§ **TEXTO FORNECIDO**
8 ANNAES DA CAMARA DOS DIGNOS PARES DO REINO
relator corrigiu em parte esta notavel deficiencia.
Não quero, Sr. Presidente, pôr uma nota irritante no debate. Parece que ha um vento de insania a inspirar-nos na intervenção que a cada um de nós cabe, na marcha das cousas publicas; um furor destructivo parece dominar em todos nós, e ser o inspirador das nossas acções.
Não quero dar mais uma camartelada neste empenho de destruir, em que vejo tanta gente, por varia forma, empenhada.
Mas, Sr. Presidente, o assunto é grave, é importante demais para que possa passar sem o meu reparo.
Mataram o Rei e mataram o Principe Real Português, o herdeiro da Coroa; foi constituido o actual Governo e reuniram-se as Côrtes.
Quem ler, porem, o Discurso da Coroa, supporá que a morte do Rei o do Principe se deu em condições naturaes, tal é a reserva, o cuidado, o esmero que se guardou na redacção artificiosa d'este diploma.
Felizmente que o parecer da resposta á fala do throno, em parte traduzindo o sentimento geral do país e da Camara, corrige tal deficiencia, censurando devidamente tamanho attentado. Todavia, Sr. Presidente, isto não é o bastante; eu desejaria que a commissão de resposta ao Discurso da Coroa fizesse mais alguma cousa, mesmo por deferencia até para com o Chefe do Estado.
Diz o Discurso da Coroa:
O mesmo sentimento humano e civico une a todos neste momento e neste recinto — a dor que revive do transito crudelissuno de meu Pae e Irmão, do nosso Rei e Principe.
Não me cabe tecer louvor á memoria do Monarhia extincto, nem tão pouco á esperança posta era Aquelle que lhe herdaria tradições e nome.
El-Rei veio ao Parlamento, e declarou que a elle, como filho e irmão das victimas de tão execrando attentado, não cabia fazer o seu elogio. Delegava pois ás Côrtes esse encargo ou o cumprimento d'esse dever.
Eu bem sei, Sr. Presidente, que pela palavra autorizada de V. Exa. e pelo voto unanime d'esta Camara, esse elogio foi feito logo na primeira sessão em que nos reunimos aqui. Mas eu desejaria ver na resposta ao Discurso da Coroa uma palavra de referencia que correspondesse áquella delegação do Chefe do Estado dada ao poder legislativo.
Não venho nesta occasião, Sr. Presidente, fazer o elogio do Rei D. Carlos I e de Sua Alteza Real, mas não posso deixar de dar perante V. Exa., e perante a Camara, e perante ainda o meu país, um como que depoimento historico, porque eu servi como Ministro ha doze annos com El-Rei D. Carlos e quero que esse depoimento fique aqui consignado.
Eu fui, Sr. Presidente, Ministro da Marinha e Ultramar durante quinze meses.
Servi com El-Rei D. Carlos e posso assegurar a V. Exa. e á Camara que, no exercicio d'essas altas funccões que me foram commettidas, tive occasião de apreciar e reconhecer as altas faculdades intellectuaes de que dispunha El-Rei, os recursos enormes da sua vastissima erudição, o seu alto patriotismo, o seu intenso amor de acertar e o desejo de bem conhecer a marcha governativa.

§ **TAREFAS A CUMPRIR**
(A) No discurso da Câmara dos Pares, reescreva tudo desde "Não quero, Sr." até "o meu reparo.", substituindo "Sr. Presidente" por "Sr. Relator".
(B) Segundo o discurso da Câmara dos Pares, durante quanto tempo o orador foi Ministro da Marinha e Ultramar?
(C) Liste as qualidades de El-Rei D. Carlos que, segundo o discurso da Câmara dos Pares, o orador diz ter apreciado e reconhecido.

§ **DADOS FORNECIDOS**
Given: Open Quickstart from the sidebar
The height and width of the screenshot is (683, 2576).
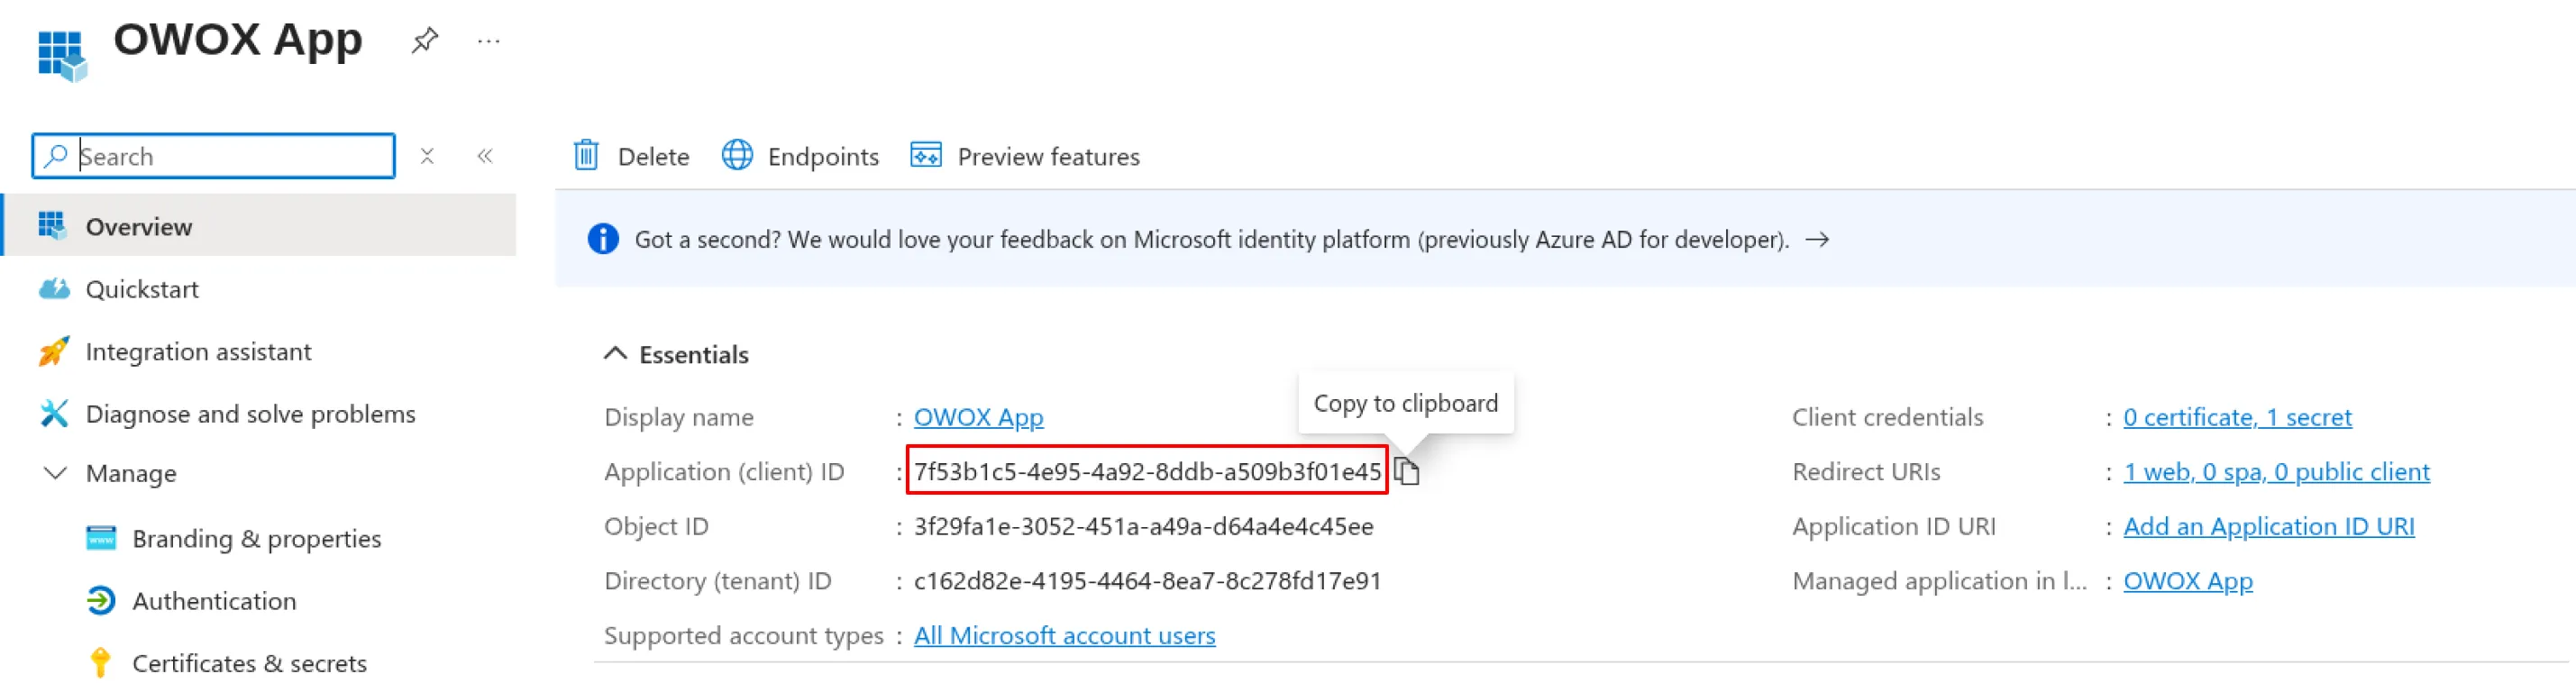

§ **RESULTADOS DAS TAREFAS**
(A)
Não quero, Sr. Relator, pôr uma nota irritante no debate. Parece que ha um vento de insania a inspirar-nos na intervenção que a cada um de nós cabe, na marcha das cousas publicas; um furor destructivo parece dominar em todos nós, e ser o inspirador das nossas acções.
Não quero dar mais uma camartelada neste empenho de destruir, em que vejo tanta gente, por varia forma, empenhada.
Mas, Sr. Relator, o assunto é grave, é importante demais para que possa passar sem o meu reparo.

(B) Durante quinze meses.

(C)
- as altas faculdades intellectuaes
- os recursos enormes da sua vastissima erudição
- o seu alto patriotismo
- o seu intenso amor de acertar
- o desejo de bem conhecer a marcha governativa